Welcome to the next installment of the Dear Leo Advice Column! As always, here is the form to ask for advice!
Dear Leo,
There's a person who's spilling all their friend's secrets to me, and I know for a fact that their friend hates me. (That friend has been talking about me behind my back for as long as I can remember.) So I'm guessing that if I told them, that person would think I was lying, and the person who tells me stuff just won't shut up. HALP!!!
-Archibald Bartholomew Archibaldson LXVII
Dear Archibald Bartholomew Archibaldson LXVII (nice name by the way),
This is so hard and relatable! It sounds like this person who’s been spilling a lot of secrets needs a place to talk and/or vent about that person, and they might be talking to you a lot if you seem approachable. Maybe the person telling all of the secrets is annoyed by their friend but doesn’t want to have a conflict with them, so they give out their secrets to you (and maybe others). If you want this person to stop telling you secrets, acting indifferent to said secrets would probably work well. If you have a strong reaction to what they’re saying or seem to really care about what this person is telling you, they are likely to want to keep telling you these secrets as they know that you’ll listen to them. If you don’t seem to care about the secrets, they might give up on gossiping about their friend. You don’t necessarily have to distance yourself from them, but they will continue telling secrets if you care about those secrets. If they still refuse to stop telling you their friend’s secrets, try ignoring them or telling them to stop. A simple statement of “I don’t really enjoy hearing about all this” or something along those lines will probably let them know that you aren’t interested in those secrets. Also, if you want to inform the other person whose secrets are being spilled, it’s probably worth a try. Even if that person doesn’t like you, they will probably appreciate you telling them about their friend, and may be more grateful to you as a result. Good luck with this!
Dear Leo,
What is the best and fastest way to get candy of any kind?
-I don’t know. Who am I?
Dear I don’t know. Who am I?,
I have 5 ideas:
Bribe one of your friends to do something for them for candy.

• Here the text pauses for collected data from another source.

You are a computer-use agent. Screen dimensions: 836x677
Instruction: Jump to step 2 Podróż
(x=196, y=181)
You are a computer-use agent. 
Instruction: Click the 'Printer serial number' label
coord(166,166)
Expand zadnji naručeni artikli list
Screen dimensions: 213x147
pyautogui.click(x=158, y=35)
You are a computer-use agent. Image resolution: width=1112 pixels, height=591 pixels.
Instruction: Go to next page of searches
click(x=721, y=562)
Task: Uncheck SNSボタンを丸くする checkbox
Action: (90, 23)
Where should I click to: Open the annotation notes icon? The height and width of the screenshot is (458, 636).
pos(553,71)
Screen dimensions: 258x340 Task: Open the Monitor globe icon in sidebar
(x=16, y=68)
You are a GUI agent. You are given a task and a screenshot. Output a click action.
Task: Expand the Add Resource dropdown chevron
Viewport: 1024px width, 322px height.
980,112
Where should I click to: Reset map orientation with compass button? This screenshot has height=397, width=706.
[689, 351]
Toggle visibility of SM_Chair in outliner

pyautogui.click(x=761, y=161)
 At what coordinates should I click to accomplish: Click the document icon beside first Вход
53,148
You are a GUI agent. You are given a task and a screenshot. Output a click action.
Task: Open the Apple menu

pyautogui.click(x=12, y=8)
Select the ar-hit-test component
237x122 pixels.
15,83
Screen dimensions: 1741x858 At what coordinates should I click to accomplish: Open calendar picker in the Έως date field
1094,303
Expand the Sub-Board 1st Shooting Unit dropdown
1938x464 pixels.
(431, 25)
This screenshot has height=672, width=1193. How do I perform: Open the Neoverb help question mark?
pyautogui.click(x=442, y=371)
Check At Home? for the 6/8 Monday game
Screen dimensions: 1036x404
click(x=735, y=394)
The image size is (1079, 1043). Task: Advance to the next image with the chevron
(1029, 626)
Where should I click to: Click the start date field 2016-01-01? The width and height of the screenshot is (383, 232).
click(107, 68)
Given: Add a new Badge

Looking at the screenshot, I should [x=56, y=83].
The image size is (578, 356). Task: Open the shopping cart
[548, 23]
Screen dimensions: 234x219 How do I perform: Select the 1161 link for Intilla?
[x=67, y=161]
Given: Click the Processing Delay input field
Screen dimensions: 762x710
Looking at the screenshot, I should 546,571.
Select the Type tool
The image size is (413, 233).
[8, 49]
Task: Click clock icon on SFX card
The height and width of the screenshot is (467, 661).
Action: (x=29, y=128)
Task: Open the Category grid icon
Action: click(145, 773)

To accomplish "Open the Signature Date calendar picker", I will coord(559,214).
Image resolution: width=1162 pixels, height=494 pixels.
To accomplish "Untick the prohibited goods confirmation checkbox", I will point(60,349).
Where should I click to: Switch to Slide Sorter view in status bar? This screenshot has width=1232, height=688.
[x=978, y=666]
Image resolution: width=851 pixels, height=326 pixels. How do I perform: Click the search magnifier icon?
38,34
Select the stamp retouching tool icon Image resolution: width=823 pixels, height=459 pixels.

Win a math Kahoot, language class Blooket/Gimkit, or any sort of challenge in class.
Go to some sort of school event and look for a table with those plastic pom-pom things. They will probably have candy!
Um, buy some after school? Although maybe not the cheapest choice!
If you’re really desperate, you *could* try to trick-or-treat. Even though it’s March, maybe you could trick some people into thinking it’s October??
Hope this helps!
Dear Leo,
I signed up for four after-school clubs this semester. My parents say that since I stay after school so much, I get tired and I'm not able to do my homework. I do not want to drop out of any clubs. I think it is pointless because even if I came home early, I would still go to sleep at the same time, and I always turn in my homework on time. My parents said since I don't get enough sleep, I get really tired and let it out on them and my little sister. But in my opinion, I don't think it has anything to do with my clubs. My parents said if I yell at my sister one more time, they will make me drop out of a club, which is really sad. What should I do?
-#someoneinthisworld
Dear #someoneinthisworld,
This sounds hard! Since you and your family have conflicting views on how much sleep you’re getting, how academics are going, etc., I would suggest thinking about how your workload feels. Your parents are probably concerned because you seem tired, and if you often feel sleep-deprived, overloaded, or consumed by activities, you could temporarily put a hold on some of the things you’re doing. However, if you still feel okay about your activities, school, and everything else, you can ask your parents why they think you’re doing too many activities. Many people like to be busy and participate in multiple different activities, which might be your case. You could also reassure them that clubs aren’t necessarily giant commitments with lots of other work, depending on which clubs you’re doing. If you’re sometimes getting mad at your family, they might be doing something that irritates you — maybe even constantly suggesting that you not take on so many commitments! If you know that your sister or your parents are doing something to annoy you, you could always ask them to stop, and then they are likely to see that your anger doesn’t have anything to do with your clubs. Hopefully, this works out!